Des vrais touristes, ceux-là, de la lointaine province du Yunnan, à la frontière du Laos. Il sont venus en avion. Ils sont de la minorité dai. Jamais entendu parler. Mais si, me dit Tian, qui me trouve bien ignorant; mais si, ils sont bien connus pour leurs danses... Et de m'imiter la danse des Dai, pas si loin finalement de la danse du canard, disons la danse du canard laqué.

Anyway, ces Dai travaillent pour une entreprise de vêtements de Hong Kong qui leur a payé des billets pour la cérémonie d'ouverture; le voyage de trois ou quatre jours va leur coûter 1500$ pour quatre.

Après les Dai, il y a eu ce couple de petits vieux; ils se sont fermés dès que j'ai parlé politique. Tian m'a gentiment fait observer que les Chinois ne parlent jamais politique avec des étrangers. Je n'ai rien répliqué; n'empêche que la madame docteur de tantôt était politique dans chacun de ses mots.

Puis il y a eu ces trois garçons, 18, 17 et 16 ans, accompagnés de la maman du plus vieux. Ils viennent d'un village du Hanhui, la province à l'ouest de Shanghai. Ils sont à Pékin pour 10 jours, n'ont pas de billets pour les Jeux mais en cherchent désespérément pour le basketball; trois groupies finis de Yao Ming et de Yi Jianlian, l'étoile montante du basket chinois, qui joue aussi dans la NBÀ (pour les Nets du New Jersey, je crois).

Ils viennent d'un village. La maman est agricultrice, céréales et blé. Comment une agricultrice chinoise peut-elle se payer un voyage de 10 jours à Pékin? Elle ne nous l'a pas dit.

Pour finir, une étudiante en droit du même âge que Tian (21 ans), de la même banlieue; elle est venue prendre le pouls des Jeux, place Tian'anmen, avec sa vieille maman.

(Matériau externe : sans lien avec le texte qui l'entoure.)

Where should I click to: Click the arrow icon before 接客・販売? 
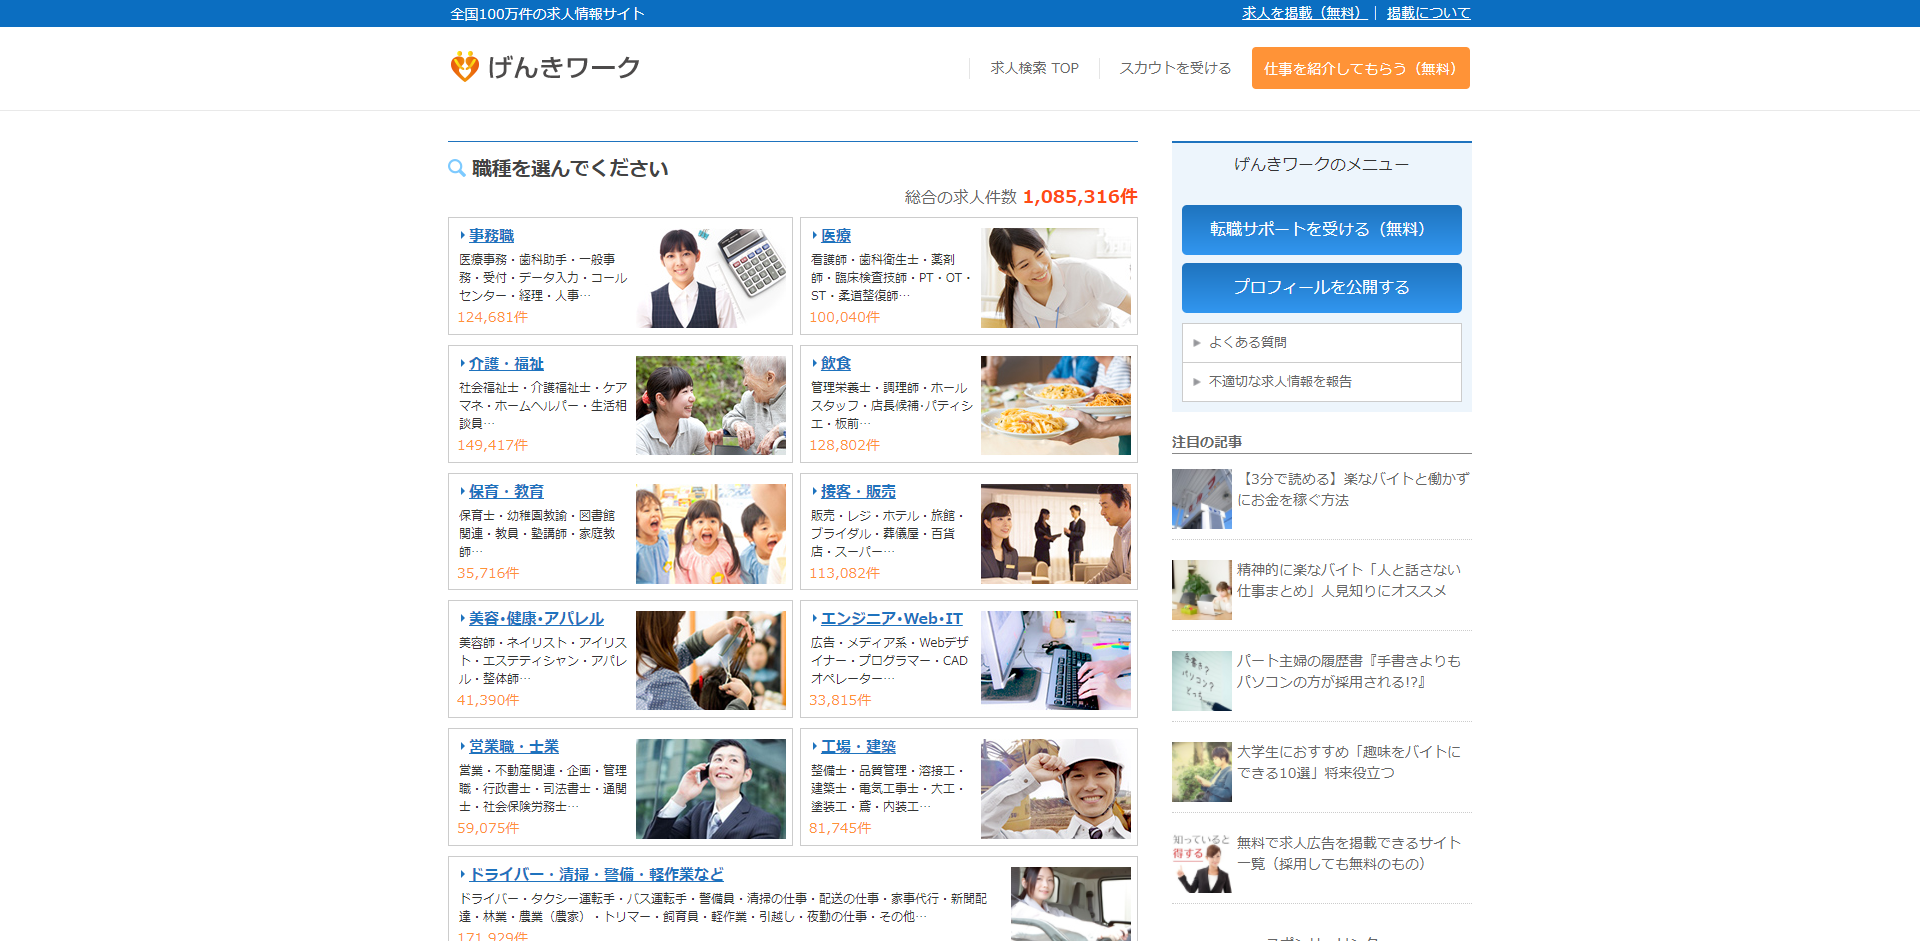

Elle sont un peu déçues. Elles s'attendaient à plus de monde, à plus d'étrangers, à plus de... je ne sais quoi, qui n'est pas là pour l'instant.

Il est un peu tôt pour dire que le party ne lèvera pas. Peut-être aussi que ces Jeux sont trop importants pour les Chinois pour qu'ils en fassent un party, une fête.

Ils en feront une cérémonie, qui est la messe des communistes.